- _PROBLEM DETAILS_:
In the records below, tally every line containing "with". Report only the total.

- _DATA TO PROCESS_:
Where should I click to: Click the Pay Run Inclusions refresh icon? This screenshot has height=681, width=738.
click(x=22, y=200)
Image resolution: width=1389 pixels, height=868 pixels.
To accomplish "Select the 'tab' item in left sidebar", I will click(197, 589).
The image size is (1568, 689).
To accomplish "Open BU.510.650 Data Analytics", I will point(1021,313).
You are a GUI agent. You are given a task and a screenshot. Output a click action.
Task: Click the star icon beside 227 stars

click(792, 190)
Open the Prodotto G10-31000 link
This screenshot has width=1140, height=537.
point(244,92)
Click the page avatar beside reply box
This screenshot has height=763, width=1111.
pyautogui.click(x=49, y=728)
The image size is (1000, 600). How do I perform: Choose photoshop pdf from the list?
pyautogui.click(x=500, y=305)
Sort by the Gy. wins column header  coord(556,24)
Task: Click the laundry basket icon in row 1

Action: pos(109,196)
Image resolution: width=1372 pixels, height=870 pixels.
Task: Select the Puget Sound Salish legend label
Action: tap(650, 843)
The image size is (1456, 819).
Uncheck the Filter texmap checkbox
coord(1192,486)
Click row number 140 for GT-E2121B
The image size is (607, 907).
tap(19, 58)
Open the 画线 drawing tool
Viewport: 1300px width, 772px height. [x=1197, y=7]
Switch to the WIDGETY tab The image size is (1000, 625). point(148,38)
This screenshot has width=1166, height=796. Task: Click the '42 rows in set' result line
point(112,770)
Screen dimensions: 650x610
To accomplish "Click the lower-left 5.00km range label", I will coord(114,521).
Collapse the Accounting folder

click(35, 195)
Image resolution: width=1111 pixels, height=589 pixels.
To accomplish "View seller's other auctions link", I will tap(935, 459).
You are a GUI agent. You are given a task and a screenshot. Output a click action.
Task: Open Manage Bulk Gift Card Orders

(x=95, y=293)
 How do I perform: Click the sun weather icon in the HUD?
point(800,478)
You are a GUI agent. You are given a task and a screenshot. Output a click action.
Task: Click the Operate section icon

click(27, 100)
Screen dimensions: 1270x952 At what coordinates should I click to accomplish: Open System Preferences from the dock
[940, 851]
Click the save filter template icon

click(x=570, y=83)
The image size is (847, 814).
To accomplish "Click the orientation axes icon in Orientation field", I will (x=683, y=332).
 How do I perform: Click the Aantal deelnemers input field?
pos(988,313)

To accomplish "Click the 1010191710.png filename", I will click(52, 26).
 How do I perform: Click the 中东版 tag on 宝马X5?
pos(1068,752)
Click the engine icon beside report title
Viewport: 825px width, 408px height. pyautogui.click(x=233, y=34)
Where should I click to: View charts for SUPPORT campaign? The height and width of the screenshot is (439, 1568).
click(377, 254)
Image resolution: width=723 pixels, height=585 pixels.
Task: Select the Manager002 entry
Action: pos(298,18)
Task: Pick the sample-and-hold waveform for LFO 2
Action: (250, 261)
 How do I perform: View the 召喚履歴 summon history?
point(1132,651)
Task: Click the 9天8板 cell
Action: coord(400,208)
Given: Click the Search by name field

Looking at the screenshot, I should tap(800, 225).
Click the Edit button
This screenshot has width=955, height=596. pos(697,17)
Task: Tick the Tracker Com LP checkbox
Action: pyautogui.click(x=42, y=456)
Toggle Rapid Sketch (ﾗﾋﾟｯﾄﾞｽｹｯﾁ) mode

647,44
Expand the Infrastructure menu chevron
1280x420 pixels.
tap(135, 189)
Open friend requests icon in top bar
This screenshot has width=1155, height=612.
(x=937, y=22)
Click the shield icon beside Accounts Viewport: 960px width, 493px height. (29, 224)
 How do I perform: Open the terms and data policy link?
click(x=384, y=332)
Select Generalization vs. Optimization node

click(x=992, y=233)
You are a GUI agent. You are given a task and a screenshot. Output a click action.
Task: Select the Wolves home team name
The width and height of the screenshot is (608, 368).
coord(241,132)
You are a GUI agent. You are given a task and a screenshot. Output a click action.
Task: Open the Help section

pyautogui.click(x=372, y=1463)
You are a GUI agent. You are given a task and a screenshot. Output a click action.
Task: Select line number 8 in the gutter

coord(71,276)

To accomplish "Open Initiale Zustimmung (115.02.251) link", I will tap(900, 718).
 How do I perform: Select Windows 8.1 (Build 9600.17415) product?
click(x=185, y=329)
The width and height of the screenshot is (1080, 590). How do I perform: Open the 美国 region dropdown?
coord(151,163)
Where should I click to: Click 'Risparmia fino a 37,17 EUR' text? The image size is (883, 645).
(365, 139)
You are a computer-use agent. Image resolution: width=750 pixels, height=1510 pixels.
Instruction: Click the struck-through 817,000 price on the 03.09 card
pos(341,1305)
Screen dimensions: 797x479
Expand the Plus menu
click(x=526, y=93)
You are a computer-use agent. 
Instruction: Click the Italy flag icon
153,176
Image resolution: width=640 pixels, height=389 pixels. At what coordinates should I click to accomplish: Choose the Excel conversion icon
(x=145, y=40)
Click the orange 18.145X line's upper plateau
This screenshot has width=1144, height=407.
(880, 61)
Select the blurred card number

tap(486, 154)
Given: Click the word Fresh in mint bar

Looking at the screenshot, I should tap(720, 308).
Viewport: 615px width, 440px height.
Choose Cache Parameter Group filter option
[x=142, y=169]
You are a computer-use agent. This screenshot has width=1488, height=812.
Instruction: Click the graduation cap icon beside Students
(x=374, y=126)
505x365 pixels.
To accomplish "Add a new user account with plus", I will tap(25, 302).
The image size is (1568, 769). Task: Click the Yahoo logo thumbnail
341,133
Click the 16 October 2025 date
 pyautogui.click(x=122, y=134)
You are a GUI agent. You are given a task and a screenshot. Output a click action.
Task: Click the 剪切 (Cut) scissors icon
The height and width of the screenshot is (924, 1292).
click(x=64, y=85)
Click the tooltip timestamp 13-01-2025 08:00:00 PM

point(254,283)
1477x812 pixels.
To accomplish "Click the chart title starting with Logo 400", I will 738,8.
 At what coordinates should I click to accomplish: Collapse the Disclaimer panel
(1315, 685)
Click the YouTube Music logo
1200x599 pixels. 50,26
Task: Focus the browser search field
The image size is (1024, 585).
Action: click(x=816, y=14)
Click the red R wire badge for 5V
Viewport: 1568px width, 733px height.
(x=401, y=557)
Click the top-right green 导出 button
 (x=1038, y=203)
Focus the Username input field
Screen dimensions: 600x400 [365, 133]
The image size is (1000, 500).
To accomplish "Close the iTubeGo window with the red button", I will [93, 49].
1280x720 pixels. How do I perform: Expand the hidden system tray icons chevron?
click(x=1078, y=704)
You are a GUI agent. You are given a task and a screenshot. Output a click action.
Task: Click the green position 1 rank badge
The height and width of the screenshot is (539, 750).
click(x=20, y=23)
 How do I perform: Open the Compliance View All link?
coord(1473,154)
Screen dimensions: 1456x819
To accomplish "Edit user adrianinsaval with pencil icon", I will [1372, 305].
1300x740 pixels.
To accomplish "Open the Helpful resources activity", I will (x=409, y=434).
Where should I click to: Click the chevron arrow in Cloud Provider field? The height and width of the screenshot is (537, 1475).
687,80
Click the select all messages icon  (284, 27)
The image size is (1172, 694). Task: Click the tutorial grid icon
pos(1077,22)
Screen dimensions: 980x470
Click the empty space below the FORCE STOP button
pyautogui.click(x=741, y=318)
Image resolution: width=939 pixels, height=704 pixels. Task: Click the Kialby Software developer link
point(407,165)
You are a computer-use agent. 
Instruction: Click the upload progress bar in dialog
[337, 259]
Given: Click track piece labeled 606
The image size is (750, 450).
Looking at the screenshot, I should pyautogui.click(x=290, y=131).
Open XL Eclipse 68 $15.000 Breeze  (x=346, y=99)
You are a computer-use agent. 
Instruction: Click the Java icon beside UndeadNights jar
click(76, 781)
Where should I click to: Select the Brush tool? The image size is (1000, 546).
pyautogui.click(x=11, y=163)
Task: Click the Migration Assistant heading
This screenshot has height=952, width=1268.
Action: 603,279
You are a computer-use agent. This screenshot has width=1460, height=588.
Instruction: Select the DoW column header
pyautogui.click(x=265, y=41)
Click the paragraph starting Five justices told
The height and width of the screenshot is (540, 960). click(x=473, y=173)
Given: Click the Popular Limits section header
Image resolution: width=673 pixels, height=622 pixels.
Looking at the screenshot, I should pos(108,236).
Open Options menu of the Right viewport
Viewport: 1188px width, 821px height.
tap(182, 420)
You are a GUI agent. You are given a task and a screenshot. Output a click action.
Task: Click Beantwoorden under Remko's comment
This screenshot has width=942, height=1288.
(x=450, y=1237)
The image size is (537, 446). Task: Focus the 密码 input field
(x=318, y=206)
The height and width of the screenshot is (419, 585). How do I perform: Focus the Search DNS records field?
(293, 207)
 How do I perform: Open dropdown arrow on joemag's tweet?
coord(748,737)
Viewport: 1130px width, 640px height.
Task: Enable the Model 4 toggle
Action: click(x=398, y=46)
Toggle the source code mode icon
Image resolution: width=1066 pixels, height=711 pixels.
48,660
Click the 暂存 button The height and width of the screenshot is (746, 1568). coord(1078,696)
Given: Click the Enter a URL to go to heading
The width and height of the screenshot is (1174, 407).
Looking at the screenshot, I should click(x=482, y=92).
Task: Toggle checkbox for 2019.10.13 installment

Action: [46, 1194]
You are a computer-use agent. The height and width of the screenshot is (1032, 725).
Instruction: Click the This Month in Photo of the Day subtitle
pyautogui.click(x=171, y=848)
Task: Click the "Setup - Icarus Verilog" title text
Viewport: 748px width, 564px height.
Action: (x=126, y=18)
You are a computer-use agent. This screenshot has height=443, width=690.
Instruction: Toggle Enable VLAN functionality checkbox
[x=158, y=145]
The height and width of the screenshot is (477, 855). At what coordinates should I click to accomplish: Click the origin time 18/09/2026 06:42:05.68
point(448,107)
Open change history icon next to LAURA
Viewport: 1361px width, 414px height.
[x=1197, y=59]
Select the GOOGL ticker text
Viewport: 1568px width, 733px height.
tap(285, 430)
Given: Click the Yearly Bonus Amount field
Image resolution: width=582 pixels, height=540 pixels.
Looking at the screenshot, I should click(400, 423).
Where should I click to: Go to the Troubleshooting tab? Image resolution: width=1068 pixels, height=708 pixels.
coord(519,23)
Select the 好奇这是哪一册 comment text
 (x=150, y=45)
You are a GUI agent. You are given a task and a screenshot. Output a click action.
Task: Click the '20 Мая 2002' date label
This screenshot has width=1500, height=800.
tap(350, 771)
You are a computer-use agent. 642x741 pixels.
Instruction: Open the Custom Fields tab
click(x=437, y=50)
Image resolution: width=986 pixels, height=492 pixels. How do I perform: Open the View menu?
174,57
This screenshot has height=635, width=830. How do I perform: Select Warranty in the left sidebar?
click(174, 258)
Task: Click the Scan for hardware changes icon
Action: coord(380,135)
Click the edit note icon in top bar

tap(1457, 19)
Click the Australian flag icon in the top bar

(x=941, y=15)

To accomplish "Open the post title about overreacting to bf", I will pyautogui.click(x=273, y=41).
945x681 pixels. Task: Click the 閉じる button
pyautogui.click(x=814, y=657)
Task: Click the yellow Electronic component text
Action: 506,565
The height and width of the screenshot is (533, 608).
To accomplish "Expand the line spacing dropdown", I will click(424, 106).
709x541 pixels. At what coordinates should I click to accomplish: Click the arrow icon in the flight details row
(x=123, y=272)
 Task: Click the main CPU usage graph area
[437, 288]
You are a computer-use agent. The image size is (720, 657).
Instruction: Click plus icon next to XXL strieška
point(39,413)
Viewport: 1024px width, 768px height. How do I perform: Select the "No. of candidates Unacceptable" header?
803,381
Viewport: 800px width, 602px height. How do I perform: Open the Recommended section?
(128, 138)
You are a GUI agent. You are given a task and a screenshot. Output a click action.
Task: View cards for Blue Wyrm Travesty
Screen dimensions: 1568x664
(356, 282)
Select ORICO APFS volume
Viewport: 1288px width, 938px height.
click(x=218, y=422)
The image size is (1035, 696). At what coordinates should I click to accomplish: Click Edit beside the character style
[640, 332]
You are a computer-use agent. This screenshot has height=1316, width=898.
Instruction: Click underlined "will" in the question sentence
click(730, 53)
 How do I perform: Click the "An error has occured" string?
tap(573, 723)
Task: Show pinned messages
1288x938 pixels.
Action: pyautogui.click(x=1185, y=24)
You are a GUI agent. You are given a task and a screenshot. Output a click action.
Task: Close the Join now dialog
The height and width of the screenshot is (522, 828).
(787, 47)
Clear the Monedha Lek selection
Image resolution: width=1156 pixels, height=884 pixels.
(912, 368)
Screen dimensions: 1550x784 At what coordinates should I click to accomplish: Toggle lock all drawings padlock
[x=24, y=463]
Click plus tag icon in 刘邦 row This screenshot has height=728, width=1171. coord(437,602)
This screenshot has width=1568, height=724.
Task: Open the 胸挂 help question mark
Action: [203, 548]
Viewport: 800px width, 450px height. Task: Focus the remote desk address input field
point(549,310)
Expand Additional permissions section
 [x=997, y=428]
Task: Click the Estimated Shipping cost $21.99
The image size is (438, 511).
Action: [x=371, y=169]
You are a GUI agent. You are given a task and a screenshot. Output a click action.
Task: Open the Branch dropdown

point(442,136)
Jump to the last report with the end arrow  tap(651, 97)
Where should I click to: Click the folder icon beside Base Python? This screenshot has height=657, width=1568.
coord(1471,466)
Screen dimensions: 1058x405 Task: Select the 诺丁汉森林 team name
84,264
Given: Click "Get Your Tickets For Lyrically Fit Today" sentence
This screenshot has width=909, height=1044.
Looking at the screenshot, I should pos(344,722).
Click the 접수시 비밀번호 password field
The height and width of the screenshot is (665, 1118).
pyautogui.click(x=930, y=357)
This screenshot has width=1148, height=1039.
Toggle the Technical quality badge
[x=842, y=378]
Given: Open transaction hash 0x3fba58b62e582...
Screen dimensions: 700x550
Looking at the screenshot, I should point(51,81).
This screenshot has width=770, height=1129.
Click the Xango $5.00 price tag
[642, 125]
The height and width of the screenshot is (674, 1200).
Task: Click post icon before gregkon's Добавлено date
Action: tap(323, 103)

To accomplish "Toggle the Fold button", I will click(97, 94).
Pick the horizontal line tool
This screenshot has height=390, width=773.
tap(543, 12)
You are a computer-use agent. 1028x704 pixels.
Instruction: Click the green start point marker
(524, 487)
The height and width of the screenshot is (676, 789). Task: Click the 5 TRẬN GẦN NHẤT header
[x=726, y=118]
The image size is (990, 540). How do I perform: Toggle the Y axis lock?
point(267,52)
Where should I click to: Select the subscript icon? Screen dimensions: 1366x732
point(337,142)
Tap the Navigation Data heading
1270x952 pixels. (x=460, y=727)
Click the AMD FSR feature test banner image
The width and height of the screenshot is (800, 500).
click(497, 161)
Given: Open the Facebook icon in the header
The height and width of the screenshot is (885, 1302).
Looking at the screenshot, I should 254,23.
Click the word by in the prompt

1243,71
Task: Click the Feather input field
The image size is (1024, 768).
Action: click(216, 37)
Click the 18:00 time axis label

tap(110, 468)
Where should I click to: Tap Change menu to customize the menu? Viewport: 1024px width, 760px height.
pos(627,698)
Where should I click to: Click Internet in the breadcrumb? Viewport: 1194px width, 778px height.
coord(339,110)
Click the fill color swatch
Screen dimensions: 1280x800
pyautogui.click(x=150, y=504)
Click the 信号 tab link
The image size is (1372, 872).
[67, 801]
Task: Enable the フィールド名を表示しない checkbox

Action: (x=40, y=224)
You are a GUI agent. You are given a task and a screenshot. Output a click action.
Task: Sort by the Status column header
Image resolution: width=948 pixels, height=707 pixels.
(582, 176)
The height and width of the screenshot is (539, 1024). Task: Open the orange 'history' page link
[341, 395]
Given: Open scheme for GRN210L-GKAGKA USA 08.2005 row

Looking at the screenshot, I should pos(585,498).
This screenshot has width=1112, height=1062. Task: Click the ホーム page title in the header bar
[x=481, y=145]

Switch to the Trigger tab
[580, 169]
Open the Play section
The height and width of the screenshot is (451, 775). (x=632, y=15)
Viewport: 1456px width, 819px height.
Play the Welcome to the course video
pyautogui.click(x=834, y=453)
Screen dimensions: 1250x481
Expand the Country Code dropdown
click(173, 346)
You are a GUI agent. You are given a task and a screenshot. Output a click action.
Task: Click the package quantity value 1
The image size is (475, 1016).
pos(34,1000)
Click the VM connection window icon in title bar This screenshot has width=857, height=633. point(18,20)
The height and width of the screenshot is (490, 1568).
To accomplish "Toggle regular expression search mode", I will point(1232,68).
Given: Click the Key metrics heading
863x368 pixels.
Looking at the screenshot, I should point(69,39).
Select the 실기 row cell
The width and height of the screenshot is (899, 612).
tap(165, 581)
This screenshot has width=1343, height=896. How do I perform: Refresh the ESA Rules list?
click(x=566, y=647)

- _THE COMPLETED TASK_:
5